The logic for this move, as proposed by Arts and Culture Minister Christopher Finlayson, was to help focus the trust "on its significant regulatory responsibilities". The trust would, he said, remain a mass membership organisation "providing access to heritage sites and education" but the new arrangement would "clarify the respective roles of the trust and its membership".
More directly, the new legislation is intended to avoid the situation whereby paid staff formulate a trust position on a heritage issue under the Resource Management Act contrary to views advocated by a particular local branch committee - and to avoid confusion as to the position of the trust. Likewise, the removal of the three elected members, who at least in part defer to the views of the membership that has elected them, will reduce potential tensions around the board table.

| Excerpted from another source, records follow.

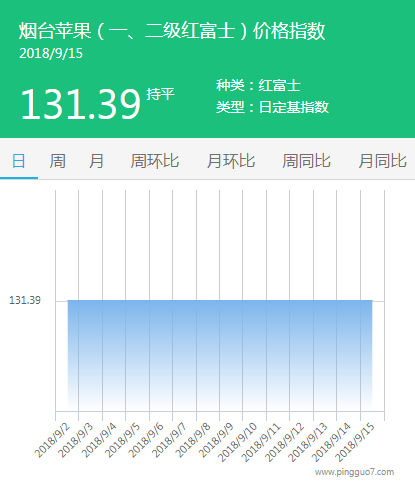Click the 类型：日定基指数 label

pyautogui.click(x=272, y=107)
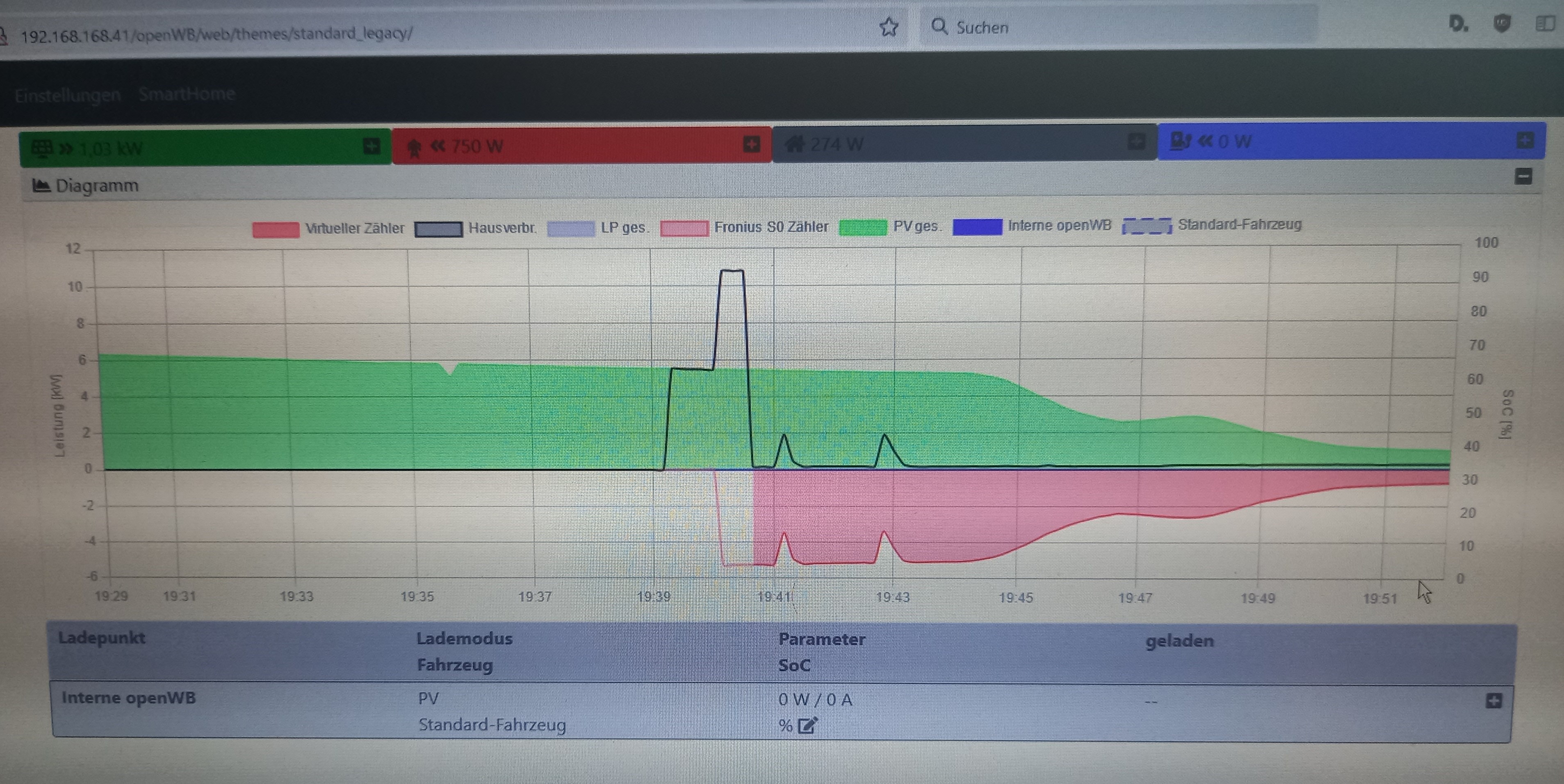Screen dimensions: 1564x784
Task: Expand the red grid power panel
Action: (x=751, y=144)
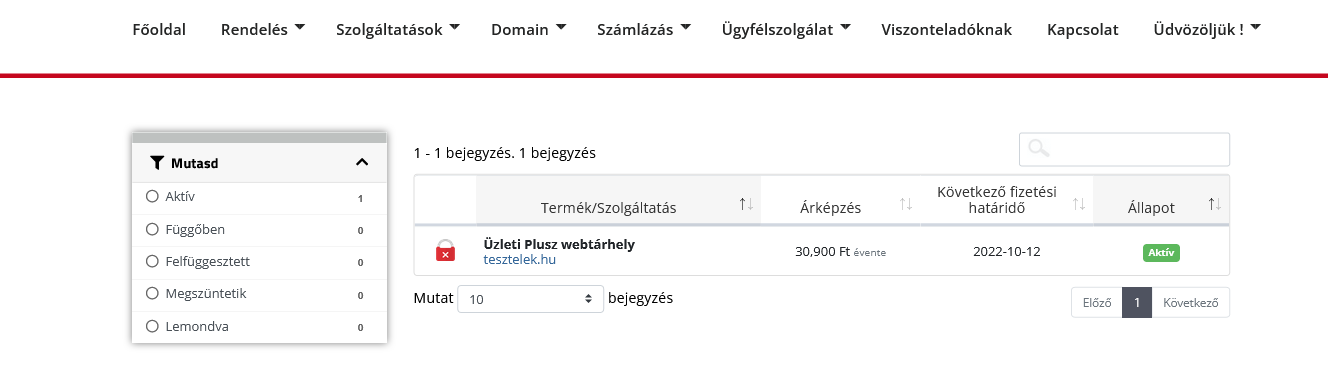Open the Főoldal menu item
Image resolution: width=1328 pixels, height=374 pixels.
pyautogui.click(x=159, y=29)
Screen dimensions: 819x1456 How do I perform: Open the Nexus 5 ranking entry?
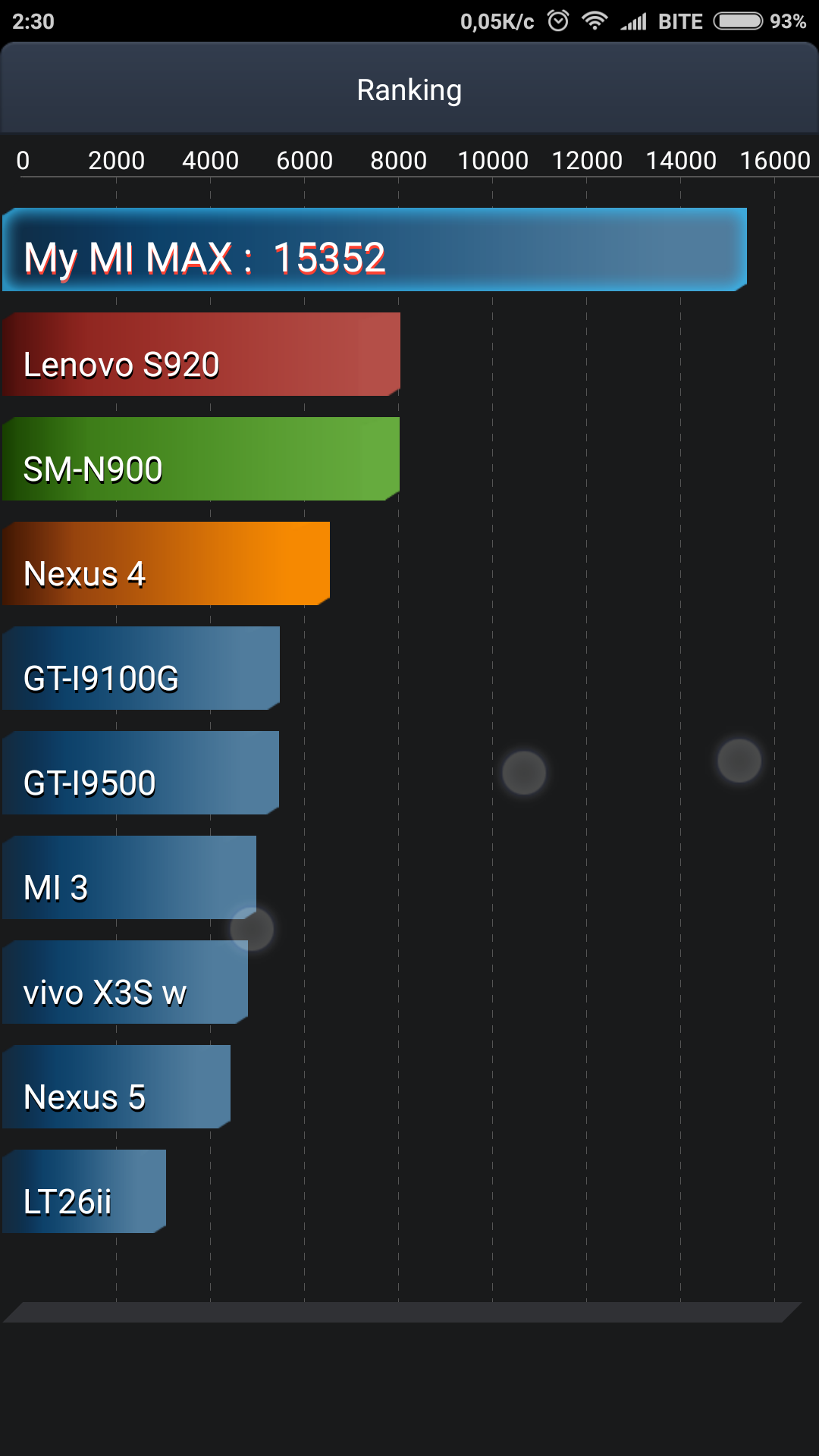[x=116, y=1087]
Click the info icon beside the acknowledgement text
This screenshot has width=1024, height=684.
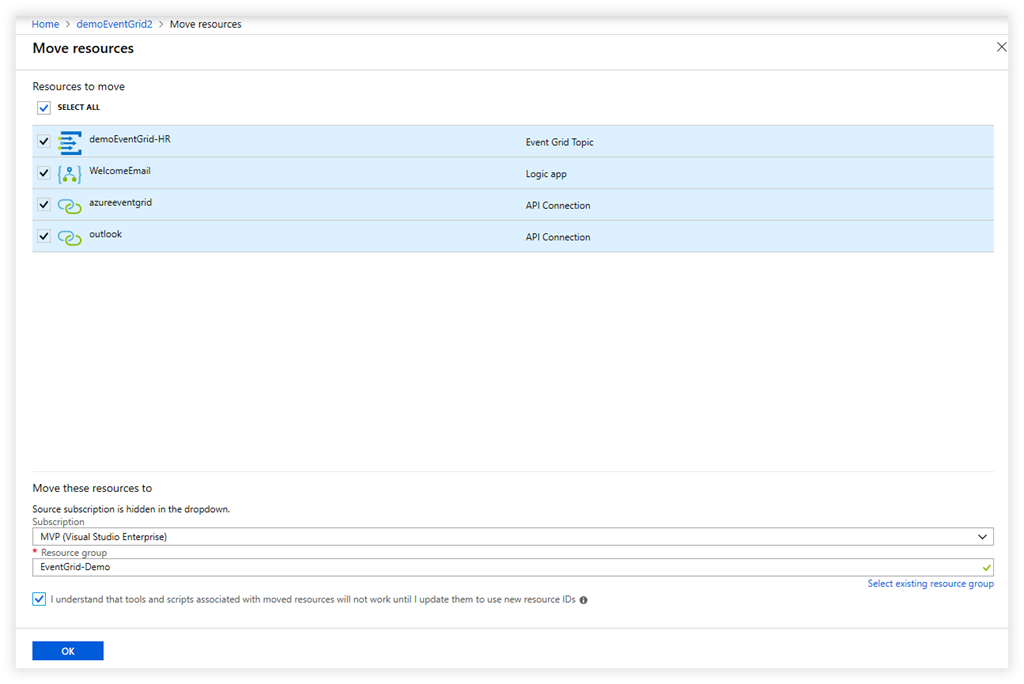point(583,601)
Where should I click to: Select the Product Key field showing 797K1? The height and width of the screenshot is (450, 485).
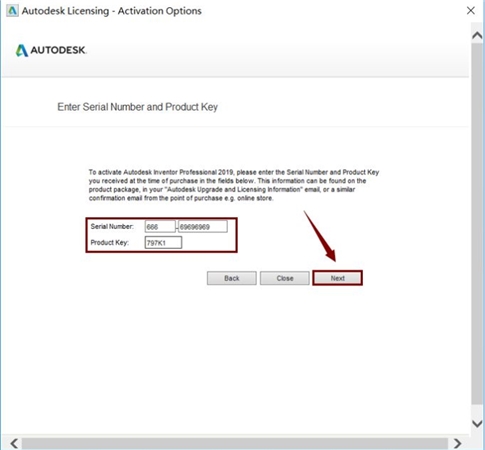pyautogui.click(x=163, y=243)
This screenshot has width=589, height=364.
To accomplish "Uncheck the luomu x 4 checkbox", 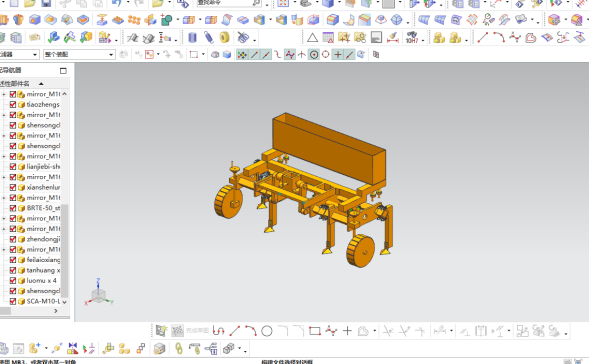I will click(13, 281).
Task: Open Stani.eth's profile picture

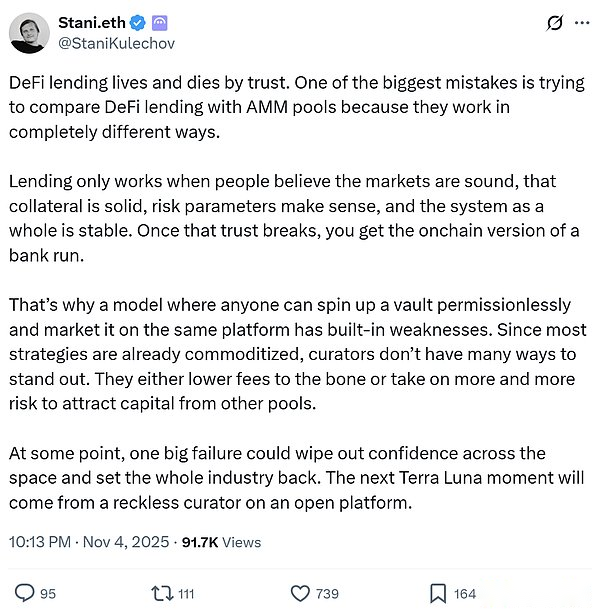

Finally, it will rid the organisation of members' "disproportionately large influence relative to their funding contribution".
At one level there is a degree of logic in this: he who pays the piper calls the tune. The moves will certainly remove ambiguities in authority and responsibility. At another it could be seen as the dismantling of a local and engaged heritage sector. Herein lies the danger - the creation of an authoritative advocacy vacuum in which the developer's wrecking ball might thrive while those committed to identifying and preserving heritage regather their forces and their energies.
Branches of the trust, of which there are said to be 20 active nationwide including, for example, the North Otago branch in Oamaru, are now making preparations for this transfer - contemplating the guise in which they might continue to exist; and exploring the general ramifications of the proposed new legislative framework. To combat the loss of local "eyes and ears" it is envisaged a new national organisation, Historic Places Aotearoa, consisting of a federation of independent incorporated societies, might take the place of the NZHPT in its advocacy role.
Unconstrained by the statutory responsibilities which perhaps hampered opposition of the trust to inappropriate development, or peremptory demolition, the new organisation might perhaps in time grow bigger and better teeth.
Heritage is an underrated commodity. It exists as the physical manifestation of a country's history and culture. It is also invaluable infrastructural element for the tourism industry. It is one thing to strengthen regulatory functions relating to heritage, but the advocacy role must not be lost.
Under the current proposals, there is the likelihood the latter will at the very least be seriously weakened.